It’s one thing to say that by 2020 the world will host 50 Billion Internet Protocol-connected devices. It’s even more amazing that the planet’s number of Internet-connected devices already exceeds the human population. So how do we secure tens of billions of devices when we know that the vast majority of them will not possess sufficient memory and processing power to accommodate conventional anti-malware or other security software? Two things are clear to me. We need to build security into Internet of Things solutions from the beginning, and that the network is the only option we have to bring security visibility and control to this new universe of connected devices.
The Internet of Things is going to transform the world, but unless we act to secure it now we will find ourselves asking at some future date whether it was worth doing in the first place. I don’t claim to have all the answers in the video post here, but we need to start asking the right questions about securing the Internet of Things now.
My only question is how do you create a networked security across so many devices, and more importantly so many types of people, without limiting the ways the devices can be used? It seems that it will be difficult not to centralize security, and therefore create the possibility of even more devastating security issues.
Hi Brandon,
Thanks for your comment. To protect as effectively as possible against a wide variety of attack vectors, we have to accept the nature of modern networked environments and devices and start defending them by understanding attackers and thinking like defenders responsible for securing their infrastructure. A strong approach needs to be visibility driven, threat-focused and platform-based.

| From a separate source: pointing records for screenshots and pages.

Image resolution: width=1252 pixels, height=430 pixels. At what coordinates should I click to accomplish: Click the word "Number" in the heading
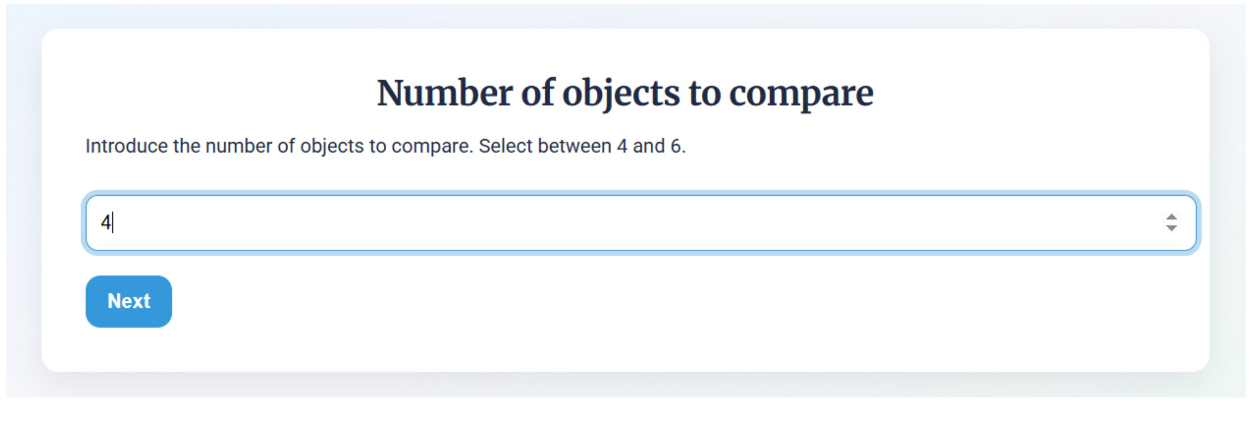point(444,93)
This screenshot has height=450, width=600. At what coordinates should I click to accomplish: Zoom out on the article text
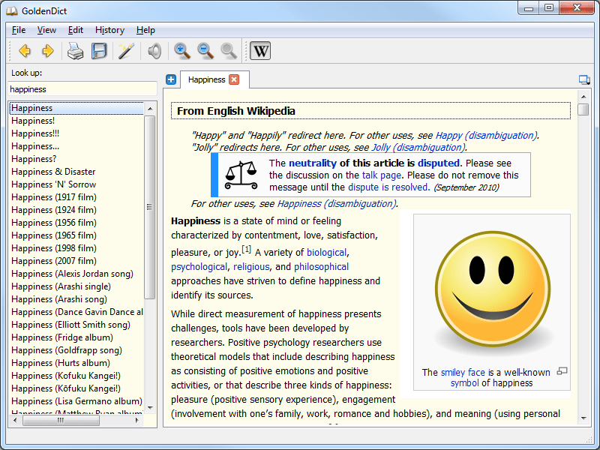(205, 51)
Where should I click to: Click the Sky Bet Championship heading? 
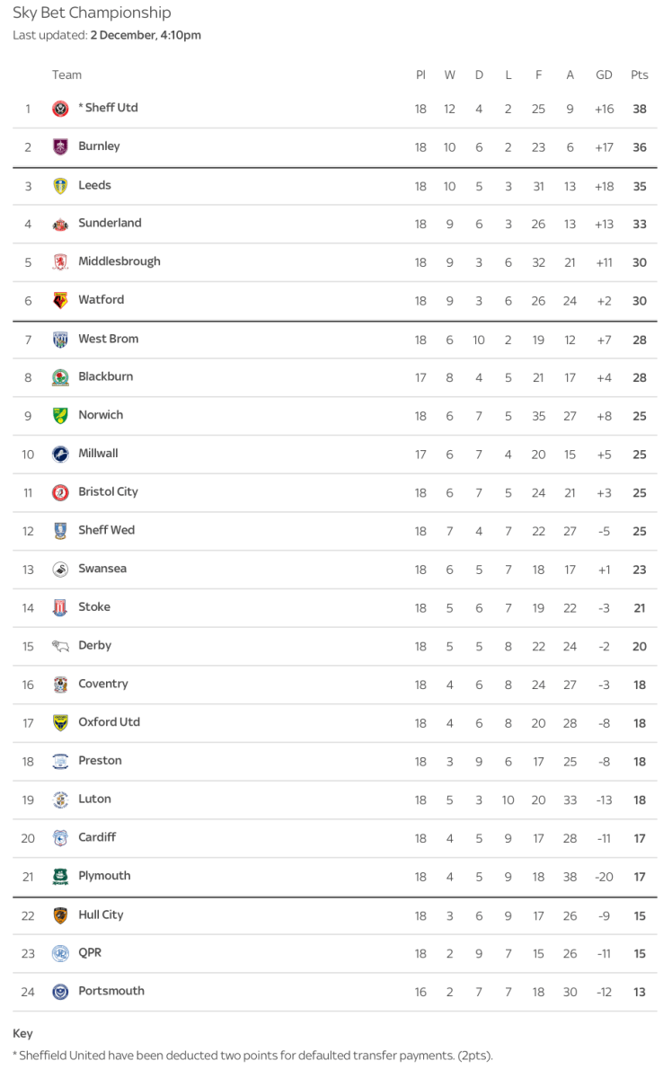[92, 13]
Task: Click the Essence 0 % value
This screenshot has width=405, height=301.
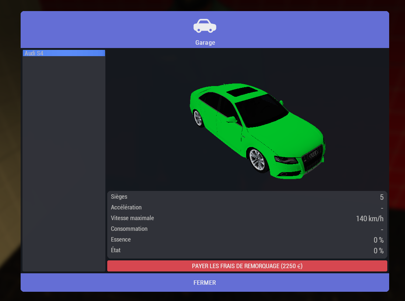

You must be able to accurately see what’s really happening in your environment to gain knowledge about threats. Visibility needs to come from the network fabric, endpoints, mobile devices, virtual environments and the cloud. The more you can see, the more you can correlate this information and apply intelligence to understand context, make better decisions, and take action ¬ either manually or automatically.
By leveraging the network as the platform for security, we can centralize the management and protection of devices without limiting their usefulness.
Here is a link to an article by my colleague Rafael Montalvo about Securing Mobile Networks with Trustworthy Systems that talks more about some of these challenges:
http://www.sys-con.com/node/2752984
Interesting info about such security awareness issue for IoT and even IoE. I completely agree. You may not realize due to the rise of Biotechnologies, that Iot and IoE will be moving into our bodies. Hence we will physically be a living node/endpoint of the internet. If someone hacks into a person with an artificial heart and pump, they could in theory remotely murder someone. It is really not so far fetch as most people think. So…yes…we need to work with Standard bodies like IEEE to require a standard embedded HW monitor and security policy for all IoT devices. My 2 cents worth! – John
Couple of approaches you can take, endpoint based – cooking security into the device whether it’s hardware assisted etc or network based. My inkling is on network based controls, IoT/IoE devices will touch the network somewhere, whether it’s wireless, wired. I think we’ve lost the battle for the endpoint aspect already, early IoT/IoE devices either don’t have enough grunt for certificates/encryption/whitelistibg or due to cost, are configured without security in mind. Also the plethora of different manufacturers and type of devices make it difficult to standardize.